Ketika hidup mulai direnggut oleh waktu dan berhitung mundur dimulai saat kita menghirup nafas pertama kali di dunia, sunyi jeda sesaat dan tangisan pertama menandai perjalanan sendiri untuk kembali. Kita memulainya dengan pemahaman dan meng-eja satu per satu berbagai nama dan makna.
Usia, bukanlah angka namun terminal waktu dengan moment yang mengharuskan kita berjalan kemana. Dan kita pun disibukkan dengan permainan : naik turun ego mirip roller coaster dan menjadi paham bagaimana diakui ego, harus jadi ini jadi itu, mencapai ini dan itu. Lantas kita klaim keberhasilan adalah puncak sukses hidup itu sendiri.
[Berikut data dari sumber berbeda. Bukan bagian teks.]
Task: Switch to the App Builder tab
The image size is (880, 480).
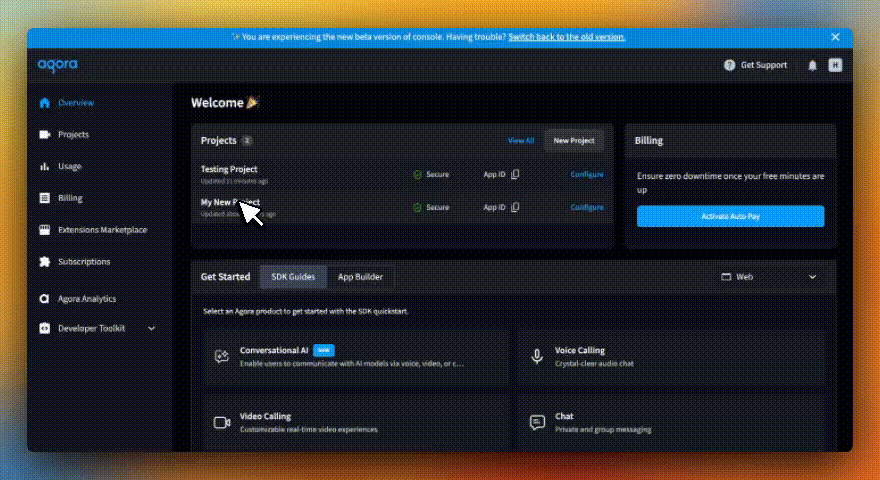Action: 359,277
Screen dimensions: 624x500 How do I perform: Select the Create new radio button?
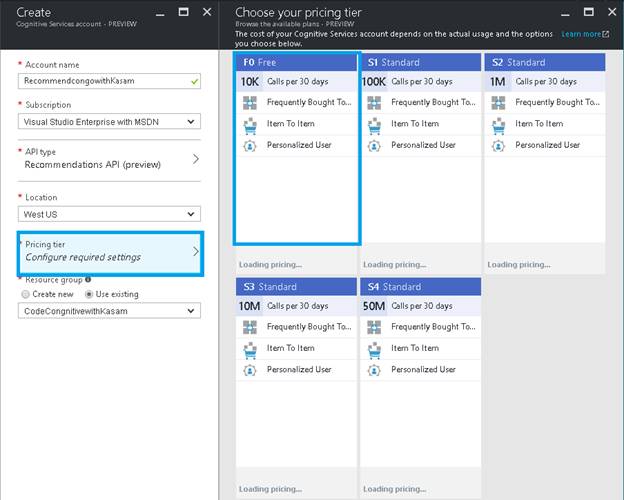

Namun cara memahami hidup tanpa memahami makna mati, mirip memahami istri dari kecantikan raga, kegagalan kemana kita melangkah akhirnya memastikan bahwa kehidupan dunia hanya akhir tanpa ada apa apa setelahnya. Di sudut kalbu, kita makin terasing dengan diri, usia makin bertambah makin disibukkan pencarian makna hidup itu apa. Kita mengira kehidupan adalah memiliki segalanya di dunia, dan minta dengan sebutan kaya.
Namun sebagaimana kita tahu, kekayaan kita hanya segenggam kepalan tangan, makin di genggam makin meluruh. Karena jika definisi memiliki segalanya di dunia, berarti kita tak harus menggenggam namun mendekap kehidupan, bukan mengepal tapi membuka kepalan, menengadah sembari selaraskan denyut jantungmu dengan denyyt semesta.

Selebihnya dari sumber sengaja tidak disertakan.